_Aufgaben_
A) Beantworte anhand des Textes über die Turmwartin des Berner Münsters die folgenden Fragen.
(i) Was nimmt Daniela Wäfler manchmal zur Arbeit mit?
(ii) In welcher Hütte war sie früher als Hüttenhilfe tätig?
(iii) Wie viele Stufen müssen die Besucherinnen und Besucher erklimmen?
B) Setze den Text über die Turmwartin des Berner Münsters nach seinem letzten Satz fort.

_Textauszug_

Ihr Arbeitsplatz ist der höchstgelegene der Hauptstadt: Daniela Wäfler ist die Turmwartin des Berner Münsters. Auf einem Regenspaziergang zum gotischen Sakralbau spricht sie über ihr neues Amt und ihre Verbundenheit zu zwei Welten mit ebenso vielen Gemein
Manchmal nimmt Daniela Wäfler zur Arbeit ihren Schlafsack mit. Diesen breitet sie am Abend auf einer Luftmatratze aus und verbringt die Nacht im Turm des Berner Münsters, fast 100 Meter über den Dächern der Bundeshauptstadt. «Ich fühle mich dabei ein wenig wie in einer SAC-Hütte», erzählt die ehemalige Hüttenhilfe der Lämmerenhütte VS. «Erst recht, wenn zum Beispiel ein Apéro stattgefunden hat und ich Getränkeharassen die Treppe hinauf- und hinuntertragen musste.» Tatsächlich ist das nicht die einzige Ähnlichkeit zwischen dem Job als Turmwartin und der Arbeit in den Bergen.
Neben Ihrer Anstellung am Berner Münster sind Sie auch als Wanderleiterin tätig. Kommt Ihnen das bei Ihrer Aufgabe als Turmwartin zugute?
Es gibt erstaunlich viele Gemeinsamkeiten zwischen dem Münster, dem wahrscheinlich prominentesten Sinnbild des städtischen Berns, und den Bergen. Da wäre etwa das Thema der Sicherheit: Als Turmwartin habe ich dafür zu sorgen, dass die Besucherinnen und Besucher jederzeit gefahrlos die 344 Stufen erklimmen können. Bei Schnee, Regen oder starkem Wind gilt es, die Situation einzuschätzen und entsprechende Massnahmen zu ergreifen. Als es nach meinem Amtsantritt das erste Mal schneite, entdeckte ich Muskeln in meinem Körper, die ich zuvor nicht gekannt hatte – kaum hatte ich die Aussichtsplattform mit der Schaufel geräumt, konnte ich gleich wieder von vorne anfangen …
Dass Wäfler regelmässig als Wanderleiterin unterwegs ist, zeigt sich rasch auch auf unserem Spaziergang durch die regnerische Berner Altstadt. Ob beim Überqueren der Kirchenfeldbrücke, beim Flanieren unter den mittelalterlichen Lauben oder beim Halt vor dem Zytglogge: Die dynamische Endvierzigerin hat stets die Umgebung im Auge, lässt anderen Fussgängern konsequent den Vortritt und versorgt ihre Begleitung laufend mit vielen spannenden Informationen über Geschichte und Architektur der Mutzenstadt. Kein Wunder, kennt sie das Quartier wie ihre Hosentasche, hat sie doch viele Jahre lang hier gewohnt.

_Bereitgestelltes Material_
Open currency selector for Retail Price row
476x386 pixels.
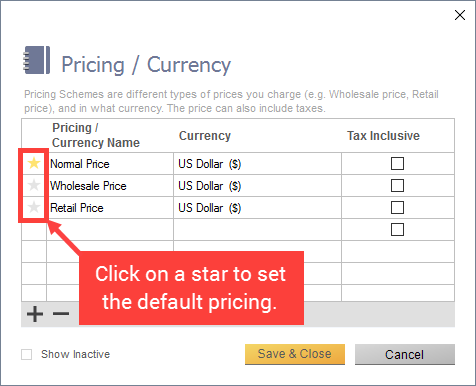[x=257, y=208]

* * *

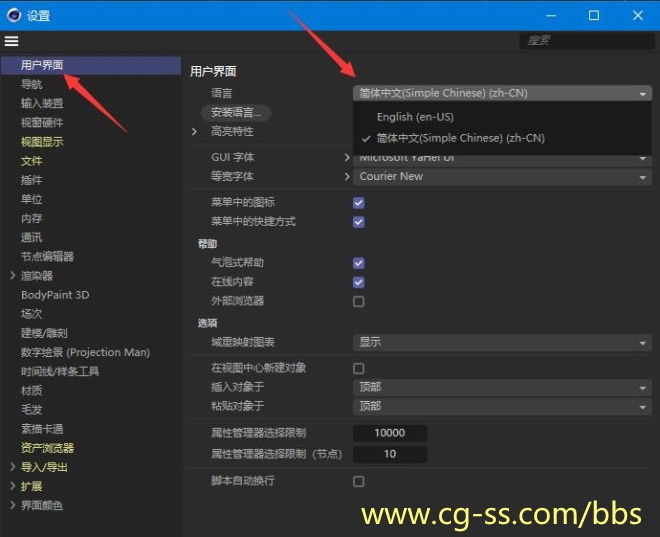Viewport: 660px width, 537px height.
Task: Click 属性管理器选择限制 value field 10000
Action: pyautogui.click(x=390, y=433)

_Antworten in Reihenfolge_
A)
(i) Ihren Schlafsack.
(ii) In der Lämmerenhütte VS.
(iii) 344 Stufen.

B)
Sie sind in Adelboden aufgewachsen, im Berner Oberland. Als junge Erwachsene zogen Sie dann in die Hauptstadt, und das gleich mitten ins Zentrum. Was hat Sie zu diesem Tapetenwechsel bewogen?
Seit meiner Jugend haben mich die Altstadt von Bern und insbesondere das Münster magnetisch angezogen. Das urbane Flair, der architektonische Reichtum, das geschäftige Treiben, die Vielfalt der Leute … All das brachte mich zum Träumen. Meiner Liebe zu den Bergen hat der Umzug in die Stadt jedoch keinen Abbruch getan. Beiden Welten fühle ich mich tief verbunden, und die Gegensätze zwischen ihnen haben mein ganzes Erwachsenenleben geprägt. Zum Glück fällt es mir dank meiner Tätigkeit als Wanderleiterin – und natürlich dank meiner Familie in Adelboden – leicht, in Kontakt mit der Natur und der Höhe zu bleiben.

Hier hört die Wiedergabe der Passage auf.